Abstract
Variability of hydrographic conditions and primary and secondary productivity between cold and warm climatic regimes in the Bering Sea has been the subject of much study in recent years, while interannual variability within a single regime and across multiple trophic levels has been less well-documented. Measurements from an instrumented mooring on the southeastern shelf of the Bering Sea were analyzed for the spring-to-summer transitions within the cold regime years of 2009–2012 to investigate the interannual variability of hydrographic conditions, primary producer biomass, and acoustically-derived secondary producer and consumer abundance and community structure. Hydrographic conditions in 2012 were significantly different than in 2009, 2010, and 2011, driven largely by increased ice extent and thickness, later ice retreat, and earlier stratification of the water column. Primary producer biomass was more tightly coupled to hydrographic conditions in 2012 than in 2009 or 2011, and shallow and mid-column phytoplankton blooms tended to occur independent of one another. There was a high degree of variability in the relationships between different classes of secondary producers and hydrographic conditions, evidence of significant intra-consumer interactions, and trade-offs between different consumer size classes in each year. Phytoplankton blooms stimulated different populations of secondary producers in each year, and summer consumer populations appeared to determine dominant populations in the subsequent spring. Overall, primary producers and secondary producers were more tightly coupled to each other and to hydrographic conditions in the coldest year compared to the warmer years. The highly variable nature of the interactions between the atmospherically-driven hydrographic environment, primary and secondary producers, and within food webs underscores the need to revisit how climatic regimes within the Bering Sea are defined and predicted to function given changing climate scenarios.
Highlights
The Bering Sea ecosystem is of significant economic importance as the source for over 40% of finfish and shellfish landings, in biomass, in the United States [1]

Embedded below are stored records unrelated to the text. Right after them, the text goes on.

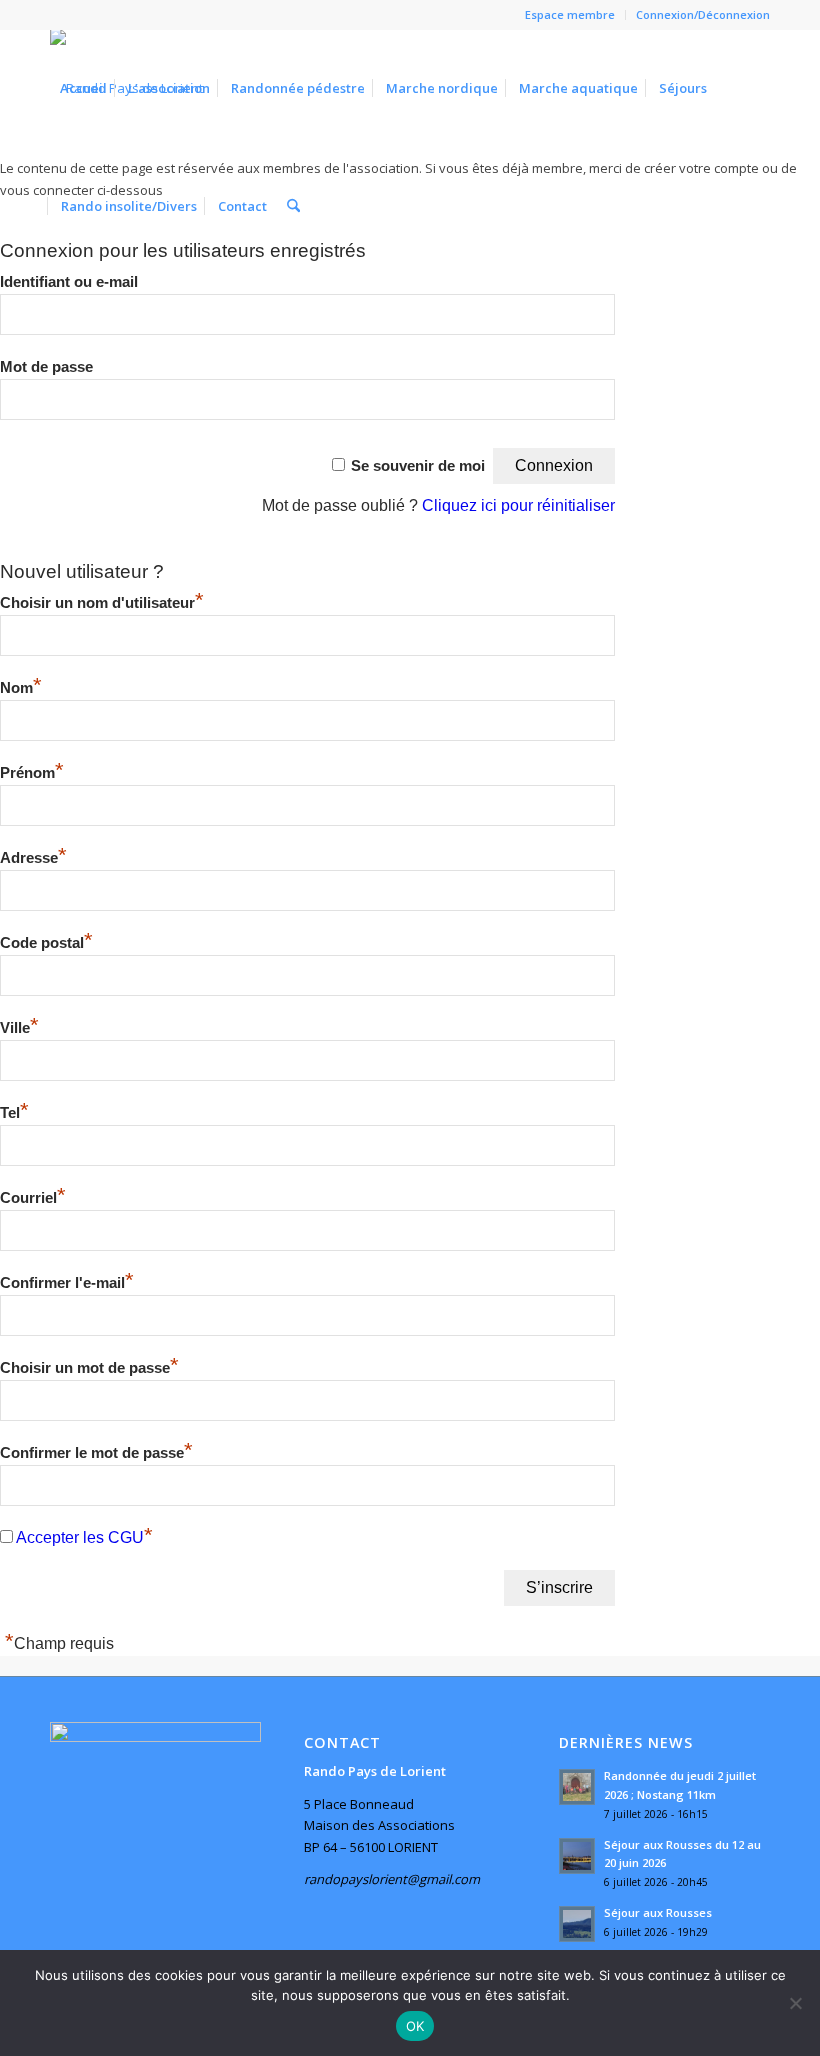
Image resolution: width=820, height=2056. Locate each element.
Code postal (46, 943)
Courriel (33, 1198)
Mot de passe (46, 367)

Signs of warming have become apparent in the northern Bering Sea and Arctic, with significant decreases observed in mean annual sea ice extent since 1979 and 1998 in the Chirikov Basin [4] and Arctic Ocean [5], respectively, and a 27% increase in annual mean open-water area since 1998 in the Arctic Ocean [6]
Multivariate cluster and multidimensional scaling (MDS) analyses indicate that the spring-summer environment in 2012 was significantly different (p < 0.05) from the environment in the other three years which were largely similar to one another (Fig 3)
Summary
The Bering Sea ecosystem is of significant economic importance as the source for over 40% of finfish and shellfish landings, in biomass, in the United States [1]. Some of the major differences in Bering Sea ecosystem function during warm years (relative to cold) include: delayed timing of the spring phytoplankton bloom; shifts in zooplankton consumer populations with reduced populations of large copepods; and transport of the resulting biomass to pelagic rather than benthic fishery populations. These effects, among many others, were summarized by Hunt et al (2002) in the Oscillating Control Hypothesis (OCH) to explain the ecological dynamics associated with each climatic regime [7]. This hypothesis has been revised since its original inception to incorporate evidence for a lack of large zooplankton in warm years [1,8,11], despite increased primary production [12]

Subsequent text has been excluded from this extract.